Monday, March 30, 2015

On My Radar:

Love & Fury: A Memoir
by Richard Hoffman
Beacon Press
Trade Paperback

My relationship with my own father was fraught with confusion brought on by mutual mistrust and fear.  My fear was of my father's brute strength. His fear was that I would actually get to know him.  I can't say every boy struggles with this or something similar but I do know that when a book comes along that examines father-son dynamics, I'm in.  --Book Dude

From the publisher's website:

Richard Hoffman sometimes felt as though he had two fathers: the real one who raised him and an imaginary version, one he talked to on the phone, and one he talked to in his head. Although Hoffman was always close to the man, his father remained a mystery, shrouded in a perplexing mix of tenderness and rage. When his father receives a terminal cancer diagnosis, Hoffman confronts the depths and limitations of their lifelong struggle to know each other, weighing their differences and coming to understand that their yearning and puzzlement was mutual.

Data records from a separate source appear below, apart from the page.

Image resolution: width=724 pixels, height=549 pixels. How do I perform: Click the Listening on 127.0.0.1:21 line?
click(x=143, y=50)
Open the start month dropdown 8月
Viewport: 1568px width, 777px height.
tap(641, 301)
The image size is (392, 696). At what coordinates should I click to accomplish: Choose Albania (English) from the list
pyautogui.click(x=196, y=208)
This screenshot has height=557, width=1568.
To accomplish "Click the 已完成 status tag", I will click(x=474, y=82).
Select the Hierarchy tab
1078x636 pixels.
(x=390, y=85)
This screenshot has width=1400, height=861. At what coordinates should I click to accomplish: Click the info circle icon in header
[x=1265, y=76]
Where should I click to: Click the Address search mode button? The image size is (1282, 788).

With familial relationships at its center, Love & Fury draws connections between past and present, from the author’s grandfather, a “breaker boy” sent down into the anthracite mines of Pennsylvania at the age of ten, to his young grandson, whose father is among the estimated one million young black men incarcerated today. In a critique of culture and of self, Hoffman grapples with the way we have absorbed and incorporated the compelling imagery of post WWII America and its values, especially regarding class, war, women, race, masculinity, violence, divinity, and wealth.


A masterful memoirist, Hoffman writes not only to tell a gripping story but also to understand, through his family, the social and ethical contours of American life. At the book’s core are the author’s questions about boyhood, fatherhood, and grandfatherhood, and about the changing meaning of what it means to be a good man in America, now and into the future.